Zur Koordination unterschiedlicher Hauptgruppenmetalle mit einem speziellen, chelatisierenden Silazan

Abstract

The cis-isomer of the silazane H2L (1) (L=[NtBu][Me]Si(ntBu)2Si[Me][NtBu]) has been used as a ligand to main group metals. By displacing the hydrogen atoms of 1 the compounds L(MgMe)2 (4), L(MgCl)2 (5) and L(Li)(InMe2) (6) have been obtained. According to the 1H NMR spectra the structures of 4-6 are very similar: a polycyclic, cubane-like Si2N4M2 framework results from the special atomic arrangements and from intramolcular Lewis acid-base interactions between the metals M and the nitrogen atoms.

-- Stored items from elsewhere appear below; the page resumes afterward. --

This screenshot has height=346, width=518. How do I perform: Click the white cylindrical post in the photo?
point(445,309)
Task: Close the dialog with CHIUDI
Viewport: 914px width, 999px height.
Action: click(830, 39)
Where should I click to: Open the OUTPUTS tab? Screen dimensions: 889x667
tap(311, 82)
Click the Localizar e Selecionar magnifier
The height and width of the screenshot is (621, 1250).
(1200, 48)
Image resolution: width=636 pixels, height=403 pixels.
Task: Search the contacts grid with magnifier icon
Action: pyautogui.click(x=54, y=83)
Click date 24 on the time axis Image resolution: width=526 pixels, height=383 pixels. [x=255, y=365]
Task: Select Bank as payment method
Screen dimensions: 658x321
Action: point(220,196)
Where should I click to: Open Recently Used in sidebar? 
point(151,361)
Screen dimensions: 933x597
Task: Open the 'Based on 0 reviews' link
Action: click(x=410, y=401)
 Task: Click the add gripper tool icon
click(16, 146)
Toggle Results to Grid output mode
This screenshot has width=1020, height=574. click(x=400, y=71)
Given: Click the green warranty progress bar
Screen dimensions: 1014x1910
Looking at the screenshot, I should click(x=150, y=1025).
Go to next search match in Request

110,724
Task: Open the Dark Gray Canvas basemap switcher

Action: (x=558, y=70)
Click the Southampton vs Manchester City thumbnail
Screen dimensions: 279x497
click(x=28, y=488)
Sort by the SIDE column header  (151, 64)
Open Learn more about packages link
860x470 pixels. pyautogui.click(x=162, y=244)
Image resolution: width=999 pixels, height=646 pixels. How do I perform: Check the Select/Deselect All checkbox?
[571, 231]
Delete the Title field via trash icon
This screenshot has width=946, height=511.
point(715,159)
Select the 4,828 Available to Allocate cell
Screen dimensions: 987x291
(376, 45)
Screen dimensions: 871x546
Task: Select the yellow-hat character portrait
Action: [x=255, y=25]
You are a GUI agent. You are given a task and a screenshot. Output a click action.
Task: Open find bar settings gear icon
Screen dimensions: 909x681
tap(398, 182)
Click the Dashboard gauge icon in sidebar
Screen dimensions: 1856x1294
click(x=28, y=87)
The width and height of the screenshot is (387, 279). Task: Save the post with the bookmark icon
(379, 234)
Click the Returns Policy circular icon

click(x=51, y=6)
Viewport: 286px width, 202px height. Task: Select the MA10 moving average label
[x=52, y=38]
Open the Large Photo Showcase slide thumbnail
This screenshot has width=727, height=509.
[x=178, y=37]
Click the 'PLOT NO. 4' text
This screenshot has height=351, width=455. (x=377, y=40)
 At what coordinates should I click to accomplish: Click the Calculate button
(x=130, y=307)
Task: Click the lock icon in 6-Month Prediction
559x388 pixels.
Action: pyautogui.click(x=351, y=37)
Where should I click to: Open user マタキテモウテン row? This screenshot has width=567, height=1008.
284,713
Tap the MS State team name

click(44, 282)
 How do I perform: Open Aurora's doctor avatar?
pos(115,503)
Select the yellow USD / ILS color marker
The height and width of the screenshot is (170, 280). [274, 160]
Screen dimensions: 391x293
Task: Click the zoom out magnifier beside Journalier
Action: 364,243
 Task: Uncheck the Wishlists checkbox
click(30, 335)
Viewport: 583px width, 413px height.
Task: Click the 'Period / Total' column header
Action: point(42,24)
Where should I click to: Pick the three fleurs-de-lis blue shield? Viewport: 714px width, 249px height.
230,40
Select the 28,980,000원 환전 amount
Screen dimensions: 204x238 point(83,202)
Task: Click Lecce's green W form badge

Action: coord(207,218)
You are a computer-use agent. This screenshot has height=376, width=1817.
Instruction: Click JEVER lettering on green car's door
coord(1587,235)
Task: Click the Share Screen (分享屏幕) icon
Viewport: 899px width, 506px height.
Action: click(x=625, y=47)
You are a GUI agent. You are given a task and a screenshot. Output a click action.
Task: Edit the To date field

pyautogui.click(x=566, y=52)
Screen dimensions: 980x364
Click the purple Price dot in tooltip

Divalent metals and metal-centered groups can also be incorporated into 1. In the latter case a seco norcubane-like polycycle Si2N4M is produced as confirmed by X-ray structure determinations of LGaMe (8) and LSb+InCl4- (11). LInMe (7) and LSn (9) seem to adopt the same tricyclic structure as 8, although the 1H NMR spectra are not consistent with a rigid molecule (low symmetry), but rather with a fluxional behaviour (high symmetry). When 5 is allowed to react with sodium/naphthalene in THF part of the magnesium is reduced and LMg(THF)2 (12) is formed. An X-ray structure determination of 12 reveals the compound to be only bicyclic with the magnesium atom coordinated by two nitrogen and two THF oxygen atoms.